Andrew Bastawrous says that there are more people becoming short-sighted now than there were a decade ago.
The eye specialist believes the amount of time we’re spending in front of screens is at least partly to blame.
Severe myopia can lead to sight-threatening conditions, including glaucoma and retinal detachment.
“The growth of the eye tends to slow down in your late teens and stop. But what's happening in these population is that it isn't stopping. It seems to continue, and it's being seen all over the world but much more so in Asia,” notes Mr Bastawrous.
Myopia is caused by the elongation of the eye, which causes light from distant objects to fall just short of the retina, making the image appear blurred.

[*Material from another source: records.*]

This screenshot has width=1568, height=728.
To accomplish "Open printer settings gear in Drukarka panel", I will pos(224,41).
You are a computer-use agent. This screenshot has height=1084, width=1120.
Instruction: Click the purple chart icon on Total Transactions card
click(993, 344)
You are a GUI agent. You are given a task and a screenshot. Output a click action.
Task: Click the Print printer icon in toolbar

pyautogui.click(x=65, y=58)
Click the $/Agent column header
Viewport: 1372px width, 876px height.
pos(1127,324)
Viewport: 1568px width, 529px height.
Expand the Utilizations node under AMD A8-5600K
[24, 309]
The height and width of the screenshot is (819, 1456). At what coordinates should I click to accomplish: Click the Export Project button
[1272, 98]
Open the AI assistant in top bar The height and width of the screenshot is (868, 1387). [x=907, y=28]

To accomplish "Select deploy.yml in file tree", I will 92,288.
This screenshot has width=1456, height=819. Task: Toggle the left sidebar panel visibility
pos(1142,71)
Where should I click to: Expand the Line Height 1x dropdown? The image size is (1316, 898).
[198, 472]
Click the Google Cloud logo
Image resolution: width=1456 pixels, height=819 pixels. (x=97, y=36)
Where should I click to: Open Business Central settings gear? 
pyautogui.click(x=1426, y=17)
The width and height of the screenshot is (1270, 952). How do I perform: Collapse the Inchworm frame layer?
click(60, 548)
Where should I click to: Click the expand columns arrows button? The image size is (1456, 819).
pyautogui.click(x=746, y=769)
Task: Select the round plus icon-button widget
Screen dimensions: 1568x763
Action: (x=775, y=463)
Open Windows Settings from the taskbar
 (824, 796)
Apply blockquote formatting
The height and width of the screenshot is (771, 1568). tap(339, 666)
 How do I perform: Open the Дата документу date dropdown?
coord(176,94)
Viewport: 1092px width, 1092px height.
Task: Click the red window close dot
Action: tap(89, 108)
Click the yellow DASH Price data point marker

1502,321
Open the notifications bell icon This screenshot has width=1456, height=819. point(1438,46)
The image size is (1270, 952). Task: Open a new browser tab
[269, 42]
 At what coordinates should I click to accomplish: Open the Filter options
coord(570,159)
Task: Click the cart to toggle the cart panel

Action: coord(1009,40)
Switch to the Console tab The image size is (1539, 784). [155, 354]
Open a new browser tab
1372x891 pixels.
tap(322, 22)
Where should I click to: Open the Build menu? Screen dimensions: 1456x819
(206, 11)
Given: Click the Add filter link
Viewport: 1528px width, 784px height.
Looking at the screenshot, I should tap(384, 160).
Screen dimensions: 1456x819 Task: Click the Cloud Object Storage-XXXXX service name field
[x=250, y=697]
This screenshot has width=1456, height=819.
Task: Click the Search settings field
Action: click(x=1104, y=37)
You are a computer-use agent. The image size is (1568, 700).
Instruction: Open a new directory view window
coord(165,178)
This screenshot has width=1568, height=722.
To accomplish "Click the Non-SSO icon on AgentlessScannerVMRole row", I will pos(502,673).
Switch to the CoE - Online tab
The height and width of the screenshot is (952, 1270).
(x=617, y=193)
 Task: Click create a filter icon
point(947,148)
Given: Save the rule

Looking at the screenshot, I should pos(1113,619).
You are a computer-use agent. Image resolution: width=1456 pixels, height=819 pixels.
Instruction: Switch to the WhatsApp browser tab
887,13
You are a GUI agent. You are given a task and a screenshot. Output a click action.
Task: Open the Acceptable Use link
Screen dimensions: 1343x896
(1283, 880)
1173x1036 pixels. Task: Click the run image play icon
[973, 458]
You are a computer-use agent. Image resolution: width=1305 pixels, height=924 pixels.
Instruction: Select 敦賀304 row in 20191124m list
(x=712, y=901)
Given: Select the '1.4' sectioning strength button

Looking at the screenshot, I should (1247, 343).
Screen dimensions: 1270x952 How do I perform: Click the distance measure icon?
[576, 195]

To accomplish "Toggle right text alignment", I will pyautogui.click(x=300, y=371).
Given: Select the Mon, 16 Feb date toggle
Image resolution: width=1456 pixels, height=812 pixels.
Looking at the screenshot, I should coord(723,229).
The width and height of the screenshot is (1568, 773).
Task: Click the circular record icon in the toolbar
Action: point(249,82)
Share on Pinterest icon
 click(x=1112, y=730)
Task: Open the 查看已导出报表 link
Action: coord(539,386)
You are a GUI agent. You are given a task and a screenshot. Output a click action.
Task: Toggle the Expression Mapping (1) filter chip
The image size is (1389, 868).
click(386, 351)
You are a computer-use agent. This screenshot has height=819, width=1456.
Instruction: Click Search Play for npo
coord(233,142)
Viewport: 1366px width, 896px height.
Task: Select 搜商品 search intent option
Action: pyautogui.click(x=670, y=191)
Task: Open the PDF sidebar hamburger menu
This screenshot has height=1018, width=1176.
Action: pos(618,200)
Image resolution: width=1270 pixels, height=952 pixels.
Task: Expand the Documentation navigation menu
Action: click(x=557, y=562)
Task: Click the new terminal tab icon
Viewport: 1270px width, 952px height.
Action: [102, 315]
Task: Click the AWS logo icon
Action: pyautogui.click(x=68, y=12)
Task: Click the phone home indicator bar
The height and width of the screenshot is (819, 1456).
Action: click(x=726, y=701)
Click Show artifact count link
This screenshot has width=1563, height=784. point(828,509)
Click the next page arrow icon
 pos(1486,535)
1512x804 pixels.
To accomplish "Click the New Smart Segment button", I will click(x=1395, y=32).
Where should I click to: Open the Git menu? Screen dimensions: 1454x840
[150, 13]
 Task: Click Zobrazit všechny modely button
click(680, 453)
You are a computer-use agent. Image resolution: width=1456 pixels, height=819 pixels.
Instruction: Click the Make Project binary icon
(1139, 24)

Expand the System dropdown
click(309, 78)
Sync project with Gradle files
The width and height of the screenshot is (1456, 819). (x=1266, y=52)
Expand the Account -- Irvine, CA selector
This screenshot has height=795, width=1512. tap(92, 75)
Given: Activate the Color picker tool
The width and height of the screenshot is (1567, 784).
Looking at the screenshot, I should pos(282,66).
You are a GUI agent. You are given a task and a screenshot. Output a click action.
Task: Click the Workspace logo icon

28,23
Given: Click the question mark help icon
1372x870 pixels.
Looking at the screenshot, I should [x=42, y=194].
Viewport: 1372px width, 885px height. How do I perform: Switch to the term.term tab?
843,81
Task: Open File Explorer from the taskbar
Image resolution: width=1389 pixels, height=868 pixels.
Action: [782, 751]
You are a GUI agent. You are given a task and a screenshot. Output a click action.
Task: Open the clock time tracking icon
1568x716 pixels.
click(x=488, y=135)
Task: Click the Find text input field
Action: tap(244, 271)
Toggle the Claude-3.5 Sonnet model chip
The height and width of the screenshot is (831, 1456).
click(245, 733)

“The initial theory for this is that people are doing more near-plane reading activity with smartphones which is encouraging the eye to become myopic to meet that environmental need. There’s also evidence that suggests this is happening too quickly for it to be purely an environmental or genetic response.”
He added that this could also be the case because people are spending less time outdoors, and getting less exposure to ultraviolet light.
“Many people no longer spend time looking at the stars and the mountains, they're looking at screens more often instead,” he said.
Bastawrous' sentiments echo an earlier report which stated that nearly half of 25 to 29-year-olds now suffer from myopia.All this owing to the advent of the computer and increasingly urban, indoor lifestyles.